Ein langjähriges Team: Manuela Schmied-Wolfsbauer mit Richard Utikal (Fotos: Robert Piterek)Ein langjähriges Team: Manuela Schmied-Wolfsbauer mit Richard Utikal (Fotos: Robert Piterek)

Erste Version läuft noch immer

Stolz ist Richard Utikal auch darauf, dass keine Updates für seine Systeme erforderlich sind. „Es gibt Kunden, bei denen Galvcon schon seit 30 Jahren läuft“, betont er und zeigt die erste Benutzeroberfläche, die er in den frühen 1990ern für erste Kunden entwickelt hat, auf dem Konferenzbildschirm. Auch wenn Rechner und Betriebssysteme veraltern, kann die Ursprungssoftware portiert werden. Daten lassen sich in Excel oder andere Programme übertragen. „Gerade für die Heizung nutzen das viele“, hat Utikal beoachtet. Mit verbesserter Effizienz der Anlagen durch seine Automatisierungstechnologie geht selbstredend auch Energieeffizienz einher. Ein wichtiges Thema in Zeiten von Höchstpreisen für die Kilowattstunde Strom.
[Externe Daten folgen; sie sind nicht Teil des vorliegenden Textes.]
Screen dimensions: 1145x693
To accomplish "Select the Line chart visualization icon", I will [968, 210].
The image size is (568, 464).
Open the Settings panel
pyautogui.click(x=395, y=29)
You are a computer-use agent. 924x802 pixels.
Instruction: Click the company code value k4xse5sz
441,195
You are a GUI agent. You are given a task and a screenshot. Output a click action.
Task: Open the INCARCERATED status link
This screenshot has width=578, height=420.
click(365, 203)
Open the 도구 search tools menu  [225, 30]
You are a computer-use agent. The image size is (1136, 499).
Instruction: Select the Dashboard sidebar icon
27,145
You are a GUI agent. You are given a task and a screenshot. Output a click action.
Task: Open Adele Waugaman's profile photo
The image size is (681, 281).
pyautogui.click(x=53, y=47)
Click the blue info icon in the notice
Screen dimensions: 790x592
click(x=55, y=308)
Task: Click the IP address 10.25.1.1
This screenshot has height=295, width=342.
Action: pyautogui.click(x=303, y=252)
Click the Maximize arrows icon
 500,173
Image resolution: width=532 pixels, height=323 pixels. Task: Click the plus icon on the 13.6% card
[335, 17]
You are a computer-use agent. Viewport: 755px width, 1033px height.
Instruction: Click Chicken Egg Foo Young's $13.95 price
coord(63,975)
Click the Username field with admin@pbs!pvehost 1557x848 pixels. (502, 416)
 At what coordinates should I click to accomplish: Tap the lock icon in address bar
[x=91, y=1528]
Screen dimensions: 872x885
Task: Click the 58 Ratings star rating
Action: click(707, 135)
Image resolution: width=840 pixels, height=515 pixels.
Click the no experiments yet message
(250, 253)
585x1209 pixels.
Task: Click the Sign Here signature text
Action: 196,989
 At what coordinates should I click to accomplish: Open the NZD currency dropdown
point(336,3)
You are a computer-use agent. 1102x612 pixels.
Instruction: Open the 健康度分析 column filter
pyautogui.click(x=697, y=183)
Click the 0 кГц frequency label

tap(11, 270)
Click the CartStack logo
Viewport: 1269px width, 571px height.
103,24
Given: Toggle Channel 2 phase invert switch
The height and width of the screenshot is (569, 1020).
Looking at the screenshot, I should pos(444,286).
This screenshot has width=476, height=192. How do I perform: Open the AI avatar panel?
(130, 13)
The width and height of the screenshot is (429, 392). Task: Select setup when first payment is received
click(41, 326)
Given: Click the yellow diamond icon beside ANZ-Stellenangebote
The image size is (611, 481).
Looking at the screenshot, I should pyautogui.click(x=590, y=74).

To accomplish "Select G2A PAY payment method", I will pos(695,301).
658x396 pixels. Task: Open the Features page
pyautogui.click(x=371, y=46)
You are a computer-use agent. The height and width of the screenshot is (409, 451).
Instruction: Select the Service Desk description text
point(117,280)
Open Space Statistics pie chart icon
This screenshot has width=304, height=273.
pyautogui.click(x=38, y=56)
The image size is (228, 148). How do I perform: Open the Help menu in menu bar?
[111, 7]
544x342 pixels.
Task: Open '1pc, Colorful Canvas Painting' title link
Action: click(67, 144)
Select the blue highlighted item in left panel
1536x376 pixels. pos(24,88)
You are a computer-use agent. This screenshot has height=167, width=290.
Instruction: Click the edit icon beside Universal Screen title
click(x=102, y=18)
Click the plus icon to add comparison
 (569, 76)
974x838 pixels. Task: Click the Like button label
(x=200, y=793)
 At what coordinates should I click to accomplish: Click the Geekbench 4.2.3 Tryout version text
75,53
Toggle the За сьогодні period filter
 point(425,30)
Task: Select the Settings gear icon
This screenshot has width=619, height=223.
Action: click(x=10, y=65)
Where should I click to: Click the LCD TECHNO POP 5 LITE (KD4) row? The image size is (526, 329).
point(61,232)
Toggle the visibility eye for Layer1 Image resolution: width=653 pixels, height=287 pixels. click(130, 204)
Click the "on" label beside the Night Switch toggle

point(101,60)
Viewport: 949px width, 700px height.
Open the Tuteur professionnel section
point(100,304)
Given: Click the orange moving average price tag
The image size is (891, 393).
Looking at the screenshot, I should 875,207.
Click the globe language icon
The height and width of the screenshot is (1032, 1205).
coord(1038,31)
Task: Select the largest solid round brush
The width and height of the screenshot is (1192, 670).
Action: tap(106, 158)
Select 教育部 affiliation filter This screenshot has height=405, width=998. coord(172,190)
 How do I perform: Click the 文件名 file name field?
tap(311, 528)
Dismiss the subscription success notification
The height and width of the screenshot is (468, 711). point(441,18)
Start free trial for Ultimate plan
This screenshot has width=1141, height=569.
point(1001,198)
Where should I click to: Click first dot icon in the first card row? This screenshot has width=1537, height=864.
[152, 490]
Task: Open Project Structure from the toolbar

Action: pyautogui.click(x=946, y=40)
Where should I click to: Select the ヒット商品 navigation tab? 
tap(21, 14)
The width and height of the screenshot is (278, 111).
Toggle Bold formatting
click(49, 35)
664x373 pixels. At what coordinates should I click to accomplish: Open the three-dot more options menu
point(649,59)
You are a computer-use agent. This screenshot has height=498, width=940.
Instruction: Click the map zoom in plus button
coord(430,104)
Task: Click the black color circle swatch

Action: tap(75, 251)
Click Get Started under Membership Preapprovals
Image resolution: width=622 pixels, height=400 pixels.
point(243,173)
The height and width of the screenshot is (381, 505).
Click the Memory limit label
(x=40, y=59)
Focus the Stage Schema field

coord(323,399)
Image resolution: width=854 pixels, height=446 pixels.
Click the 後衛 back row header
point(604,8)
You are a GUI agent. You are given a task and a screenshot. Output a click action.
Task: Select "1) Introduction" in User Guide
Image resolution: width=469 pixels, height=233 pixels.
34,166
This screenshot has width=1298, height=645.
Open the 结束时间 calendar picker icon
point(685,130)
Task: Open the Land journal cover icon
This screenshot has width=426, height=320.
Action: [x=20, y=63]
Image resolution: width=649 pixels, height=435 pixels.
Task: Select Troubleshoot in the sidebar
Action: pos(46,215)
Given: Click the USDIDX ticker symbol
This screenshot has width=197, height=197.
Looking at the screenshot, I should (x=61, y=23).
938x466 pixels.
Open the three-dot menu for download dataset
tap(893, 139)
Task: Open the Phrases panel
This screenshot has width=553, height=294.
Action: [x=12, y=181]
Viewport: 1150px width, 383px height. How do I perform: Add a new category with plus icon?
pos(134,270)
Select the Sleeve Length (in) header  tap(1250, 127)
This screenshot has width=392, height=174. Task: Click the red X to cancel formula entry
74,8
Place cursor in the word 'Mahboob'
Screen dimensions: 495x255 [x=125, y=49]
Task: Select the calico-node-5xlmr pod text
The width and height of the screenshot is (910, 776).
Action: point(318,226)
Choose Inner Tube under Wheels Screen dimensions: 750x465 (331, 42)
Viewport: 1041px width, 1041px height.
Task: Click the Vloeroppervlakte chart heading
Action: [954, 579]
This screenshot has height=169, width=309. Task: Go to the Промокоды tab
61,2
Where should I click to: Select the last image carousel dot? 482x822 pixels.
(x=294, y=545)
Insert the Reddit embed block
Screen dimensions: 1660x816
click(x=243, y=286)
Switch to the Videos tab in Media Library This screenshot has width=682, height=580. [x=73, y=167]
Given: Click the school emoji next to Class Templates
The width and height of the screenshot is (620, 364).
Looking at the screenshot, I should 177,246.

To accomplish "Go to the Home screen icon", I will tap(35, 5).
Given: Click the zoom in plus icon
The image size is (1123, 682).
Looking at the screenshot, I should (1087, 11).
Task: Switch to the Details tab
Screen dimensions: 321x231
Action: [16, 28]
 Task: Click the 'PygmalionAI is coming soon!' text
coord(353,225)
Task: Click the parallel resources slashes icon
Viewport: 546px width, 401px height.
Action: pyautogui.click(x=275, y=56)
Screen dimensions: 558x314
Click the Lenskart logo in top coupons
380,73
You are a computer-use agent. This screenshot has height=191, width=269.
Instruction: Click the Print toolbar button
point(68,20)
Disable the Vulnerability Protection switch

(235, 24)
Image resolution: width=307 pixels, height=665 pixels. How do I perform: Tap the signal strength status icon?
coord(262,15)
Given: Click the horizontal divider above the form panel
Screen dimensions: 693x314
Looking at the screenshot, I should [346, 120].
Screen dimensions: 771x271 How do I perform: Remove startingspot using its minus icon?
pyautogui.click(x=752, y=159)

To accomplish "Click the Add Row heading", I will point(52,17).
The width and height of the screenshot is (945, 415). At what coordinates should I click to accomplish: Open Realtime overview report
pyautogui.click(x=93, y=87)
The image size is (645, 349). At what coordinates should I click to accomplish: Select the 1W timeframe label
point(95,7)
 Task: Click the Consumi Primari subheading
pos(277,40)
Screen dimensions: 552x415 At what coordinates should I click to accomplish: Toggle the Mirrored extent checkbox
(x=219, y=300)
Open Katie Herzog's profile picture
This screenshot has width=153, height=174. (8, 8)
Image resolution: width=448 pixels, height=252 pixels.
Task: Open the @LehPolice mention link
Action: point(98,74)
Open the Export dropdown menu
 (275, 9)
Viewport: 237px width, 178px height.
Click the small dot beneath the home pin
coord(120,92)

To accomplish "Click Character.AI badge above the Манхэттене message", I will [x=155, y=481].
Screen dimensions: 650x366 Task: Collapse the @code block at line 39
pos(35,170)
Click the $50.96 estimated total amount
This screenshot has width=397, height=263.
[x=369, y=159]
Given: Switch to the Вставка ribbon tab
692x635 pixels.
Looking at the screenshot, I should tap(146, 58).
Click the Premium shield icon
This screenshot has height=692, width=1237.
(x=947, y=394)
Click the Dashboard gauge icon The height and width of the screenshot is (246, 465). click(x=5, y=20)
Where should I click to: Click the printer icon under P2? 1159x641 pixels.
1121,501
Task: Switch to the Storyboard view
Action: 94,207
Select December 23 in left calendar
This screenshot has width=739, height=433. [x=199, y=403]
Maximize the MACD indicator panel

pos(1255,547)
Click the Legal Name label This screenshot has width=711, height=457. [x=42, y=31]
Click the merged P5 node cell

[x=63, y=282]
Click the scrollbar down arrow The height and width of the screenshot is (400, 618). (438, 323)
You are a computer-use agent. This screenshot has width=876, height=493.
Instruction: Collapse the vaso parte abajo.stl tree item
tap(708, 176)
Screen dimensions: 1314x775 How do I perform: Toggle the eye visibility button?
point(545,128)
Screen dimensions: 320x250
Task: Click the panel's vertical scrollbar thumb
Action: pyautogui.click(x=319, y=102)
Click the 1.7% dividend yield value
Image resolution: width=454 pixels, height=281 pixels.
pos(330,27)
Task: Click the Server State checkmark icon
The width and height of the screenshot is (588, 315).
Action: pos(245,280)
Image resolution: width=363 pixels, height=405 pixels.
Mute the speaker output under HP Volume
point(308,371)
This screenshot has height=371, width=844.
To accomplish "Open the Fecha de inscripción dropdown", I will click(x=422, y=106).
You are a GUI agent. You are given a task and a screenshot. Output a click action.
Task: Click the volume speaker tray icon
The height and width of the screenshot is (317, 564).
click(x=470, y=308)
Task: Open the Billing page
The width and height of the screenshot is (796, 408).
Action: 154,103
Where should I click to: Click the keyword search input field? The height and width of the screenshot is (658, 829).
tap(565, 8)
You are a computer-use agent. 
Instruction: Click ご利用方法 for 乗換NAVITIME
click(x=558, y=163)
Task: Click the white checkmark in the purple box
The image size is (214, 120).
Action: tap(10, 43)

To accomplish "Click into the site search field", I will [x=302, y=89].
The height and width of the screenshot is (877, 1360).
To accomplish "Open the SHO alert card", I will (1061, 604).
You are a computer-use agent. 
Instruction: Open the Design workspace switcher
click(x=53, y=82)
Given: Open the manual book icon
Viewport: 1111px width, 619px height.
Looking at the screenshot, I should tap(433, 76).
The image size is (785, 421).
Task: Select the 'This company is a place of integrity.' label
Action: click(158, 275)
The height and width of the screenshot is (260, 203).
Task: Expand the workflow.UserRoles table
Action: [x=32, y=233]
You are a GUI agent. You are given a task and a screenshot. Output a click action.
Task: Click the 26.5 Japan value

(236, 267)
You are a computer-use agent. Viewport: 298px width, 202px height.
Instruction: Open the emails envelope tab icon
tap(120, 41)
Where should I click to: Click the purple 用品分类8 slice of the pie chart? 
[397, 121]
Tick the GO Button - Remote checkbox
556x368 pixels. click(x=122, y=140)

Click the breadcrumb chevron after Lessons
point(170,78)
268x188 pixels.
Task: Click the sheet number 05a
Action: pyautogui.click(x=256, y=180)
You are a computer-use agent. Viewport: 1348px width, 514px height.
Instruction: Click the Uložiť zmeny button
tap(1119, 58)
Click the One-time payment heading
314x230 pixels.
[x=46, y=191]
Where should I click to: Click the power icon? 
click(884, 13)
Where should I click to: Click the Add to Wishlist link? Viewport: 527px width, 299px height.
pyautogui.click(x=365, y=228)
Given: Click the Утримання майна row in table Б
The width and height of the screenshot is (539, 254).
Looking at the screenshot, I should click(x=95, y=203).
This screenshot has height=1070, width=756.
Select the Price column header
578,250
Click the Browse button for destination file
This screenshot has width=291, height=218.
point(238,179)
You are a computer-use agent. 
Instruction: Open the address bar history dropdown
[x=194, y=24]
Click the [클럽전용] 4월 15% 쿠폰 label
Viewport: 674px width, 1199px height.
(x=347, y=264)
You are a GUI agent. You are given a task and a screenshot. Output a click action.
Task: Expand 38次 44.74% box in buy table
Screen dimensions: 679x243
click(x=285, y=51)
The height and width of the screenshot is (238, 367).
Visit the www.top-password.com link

Weitere Effizienzmaßnahmen schlagen die Experten in den Beratungen über die richtige Automatisierunglösung mit Kunden darüber hinaus ebenfalls vor, etwa sogenannte Solid State Relais für die Heizung. „Die kann man von der Regelung her besser ansteuern“, so Utikal. Allerdings ist in Galvaniken naturgemäß auch irgendwann das Potenzial für Energieeffizienz erschöpft. Schließlich ist Energie zur Erzeugung von Wärme für die Bäder unerlässlich. Und die Datensicherheit? Ist durch eine komplette Abschottung des Systems sichergestellt, wie Utikal versichert. Der Zugriff, auch bei der Fernunterstützung der Kunden, wird nicht über Remote-Zugänge, wie etwa den unsicheren Team Viewer, sondern Virtual Private Networks (VPN) gesichert. Hinzu kommen Firewalls und Routereinstellungen.

Rückblick auf Hunderte Installationen

250 Anlageninstallationen in der Galvano- und Abwassertechnik sowie Reinigungs- und Abluftanlagen sind die Bilanz nach 35 Jahren Utikal Automation. Heute erwirtschaftet das Unternehmen 1,6 Millionen Euro jährlich. Und der Ausblick ist durchaus positiv. Aktuell bereiten sich Richard Utikal und sein Team auf die bevorstehende Surface Technology in Stuttgart im Juni vor. Bis zu Richard Utikals 65. Geburtstag im Jahr 2029 soll die Nachfolge geklärt und die Umsätze auf 2,5 Millionen Euro gestiegen sein. Ob einer seiner beiden Söhne das Unternehmen eines Tages übernimmt, ist momentan unklar. Manuela Schmied-Wolfsbauer macht das keine Sorgen. „Herr Utikal ist wie ein Duracell-Männchen“, scherzt sie.